The magnetic anisotropy may be provided by shape anisotropy. Thus, in the case of a magnetic layer having an elongated shape, the magnetic preferred direction corresponds to the geometrical longitudinal direction of the magnetic layer. Due to the requirement that the leakage field energy be as low as possible, in energetic terms, the magnetization is directed collinearly with respect to the preferred direction of the anisotropy. By applying an external magnetic field, the magnetization of the storage layer can be switched back and forth between the two energetically preferred positions, if the activation energy required to overcome the energetically unfavorable intermediate positions is provided by the external magnetic field. In practice, such a shaped anisotropy of memory cells is realized, for example, by magnetic layers that are elliptically shaped in terms of their spatial form.
In the case of rotationally symmetrical magnetic layers, by contrast, the magnetic anisotropy is obtained as an intrinsic material property because an “in-plane” shape anisotropy cannot be realized. The cause of intrinsic anisotropy is under debate, but electron diffraction data at amorphous layer materials permit a conclusion that anisotropic orientation of atomic pair axes in the direction of the magnetic field is a possible cause of the intrinsic anisotropy.

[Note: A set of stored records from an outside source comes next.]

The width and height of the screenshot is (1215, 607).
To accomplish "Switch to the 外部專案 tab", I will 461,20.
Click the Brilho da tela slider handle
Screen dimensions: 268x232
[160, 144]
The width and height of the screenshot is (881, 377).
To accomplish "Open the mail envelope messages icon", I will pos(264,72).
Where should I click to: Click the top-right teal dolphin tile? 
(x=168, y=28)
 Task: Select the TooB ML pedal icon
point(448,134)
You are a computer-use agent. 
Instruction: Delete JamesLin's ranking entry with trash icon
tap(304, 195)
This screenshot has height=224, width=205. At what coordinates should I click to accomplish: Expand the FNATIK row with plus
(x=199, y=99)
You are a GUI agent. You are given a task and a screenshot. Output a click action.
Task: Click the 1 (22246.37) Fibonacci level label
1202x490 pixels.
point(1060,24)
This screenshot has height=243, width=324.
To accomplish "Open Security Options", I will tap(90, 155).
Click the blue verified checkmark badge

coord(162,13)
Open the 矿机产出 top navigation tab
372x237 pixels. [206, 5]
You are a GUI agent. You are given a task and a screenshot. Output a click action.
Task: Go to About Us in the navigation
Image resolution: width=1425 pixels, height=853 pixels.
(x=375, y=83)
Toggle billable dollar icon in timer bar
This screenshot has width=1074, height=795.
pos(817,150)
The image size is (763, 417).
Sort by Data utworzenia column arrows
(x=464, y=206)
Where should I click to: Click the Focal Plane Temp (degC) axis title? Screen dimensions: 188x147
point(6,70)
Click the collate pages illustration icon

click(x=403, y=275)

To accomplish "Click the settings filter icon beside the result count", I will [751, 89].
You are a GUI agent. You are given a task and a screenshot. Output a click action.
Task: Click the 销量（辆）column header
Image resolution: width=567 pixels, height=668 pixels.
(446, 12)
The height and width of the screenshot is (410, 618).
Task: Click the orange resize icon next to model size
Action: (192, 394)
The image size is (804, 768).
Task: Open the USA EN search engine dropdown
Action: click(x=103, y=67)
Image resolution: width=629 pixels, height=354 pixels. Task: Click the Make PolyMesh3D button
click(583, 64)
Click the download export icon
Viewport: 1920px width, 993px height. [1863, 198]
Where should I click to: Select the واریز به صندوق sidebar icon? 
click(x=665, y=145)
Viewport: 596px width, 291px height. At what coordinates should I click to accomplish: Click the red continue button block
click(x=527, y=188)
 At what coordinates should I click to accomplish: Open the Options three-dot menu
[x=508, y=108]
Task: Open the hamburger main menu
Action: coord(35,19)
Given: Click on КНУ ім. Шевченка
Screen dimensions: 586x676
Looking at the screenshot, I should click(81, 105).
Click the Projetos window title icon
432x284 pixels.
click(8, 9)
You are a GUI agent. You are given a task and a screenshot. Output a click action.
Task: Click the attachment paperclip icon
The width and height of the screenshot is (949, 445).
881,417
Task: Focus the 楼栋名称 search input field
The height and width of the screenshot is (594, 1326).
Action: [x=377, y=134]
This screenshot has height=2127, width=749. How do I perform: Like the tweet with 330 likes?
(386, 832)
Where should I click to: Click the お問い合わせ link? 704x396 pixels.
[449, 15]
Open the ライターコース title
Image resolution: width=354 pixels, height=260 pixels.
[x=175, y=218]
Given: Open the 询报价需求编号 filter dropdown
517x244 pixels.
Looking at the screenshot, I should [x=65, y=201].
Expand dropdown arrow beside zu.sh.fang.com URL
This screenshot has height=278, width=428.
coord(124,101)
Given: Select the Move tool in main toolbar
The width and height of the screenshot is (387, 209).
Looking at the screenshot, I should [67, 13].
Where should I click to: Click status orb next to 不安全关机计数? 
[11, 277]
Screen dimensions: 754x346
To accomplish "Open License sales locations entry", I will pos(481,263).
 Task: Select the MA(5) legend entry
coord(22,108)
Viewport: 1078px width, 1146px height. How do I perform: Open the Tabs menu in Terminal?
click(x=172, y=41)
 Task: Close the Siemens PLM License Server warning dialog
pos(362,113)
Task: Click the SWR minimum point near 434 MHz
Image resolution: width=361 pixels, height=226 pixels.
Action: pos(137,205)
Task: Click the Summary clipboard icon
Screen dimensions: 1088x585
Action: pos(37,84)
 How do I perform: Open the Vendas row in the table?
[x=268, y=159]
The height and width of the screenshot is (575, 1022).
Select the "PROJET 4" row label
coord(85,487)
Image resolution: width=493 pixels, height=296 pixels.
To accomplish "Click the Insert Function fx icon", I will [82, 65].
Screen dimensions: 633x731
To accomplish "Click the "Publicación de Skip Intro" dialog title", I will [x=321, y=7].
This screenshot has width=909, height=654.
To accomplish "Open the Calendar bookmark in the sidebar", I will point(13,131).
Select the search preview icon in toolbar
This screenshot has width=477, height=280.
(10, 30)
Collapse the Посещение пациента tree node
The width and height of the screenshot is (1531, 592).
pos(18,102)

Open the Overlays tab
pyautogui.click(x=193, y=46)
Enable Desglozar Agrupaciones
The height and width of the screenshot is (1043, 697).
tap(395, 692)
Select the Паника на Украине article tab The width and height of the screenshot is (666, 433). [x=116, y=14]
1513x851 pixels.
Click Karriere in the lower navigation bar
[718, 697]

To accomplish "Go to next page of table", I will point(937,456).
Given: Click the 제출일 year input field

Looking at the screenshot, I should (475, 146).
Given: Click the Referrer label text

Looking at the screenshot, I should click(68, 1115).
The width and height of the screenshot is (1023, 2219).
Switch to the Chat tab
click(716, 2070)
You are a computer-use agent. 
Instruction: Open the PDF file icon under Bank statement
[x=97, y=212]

In conventional MRAM memory cells, magnetization of the storage layer is set parallel or antiparallel with respect to the magnetization of the reference layer since this makes it possible to obtain a maximum signal swing with regard to the change in resistance ΔR/R of the layer stack during magnetization reversal of the magnetization of the storage layer relative to the magnetization of the reference layer.
However, in a memory cell having a circular-disk-shaped configuration and a storage layer having weak intrinsic anisotropy, it is not possible to ensure that the magnetization of the storage layer is oriented collinearly with respect to the preferred direction. In general, a single cycle of the magnetization reversal of the storage layer establishes a remanent magnetization of the storage layer, in which case the magnetization is directed non-collinearly with respect to the preferred direction of the intrinsic anisotropy of the storage layer.
Therefore, it is desirable to provide an MRAM memory cell having a circular-disk-shaped geometry with a storage layer having only weak intrinsic magnetic anisotropy to avoid a reduced signal swing with regard to the change in resistance ΔR/R during magnetization reversal of the storage layer relative to the magnetization of the reference layer caused by a remanent magnetization of the storage layer.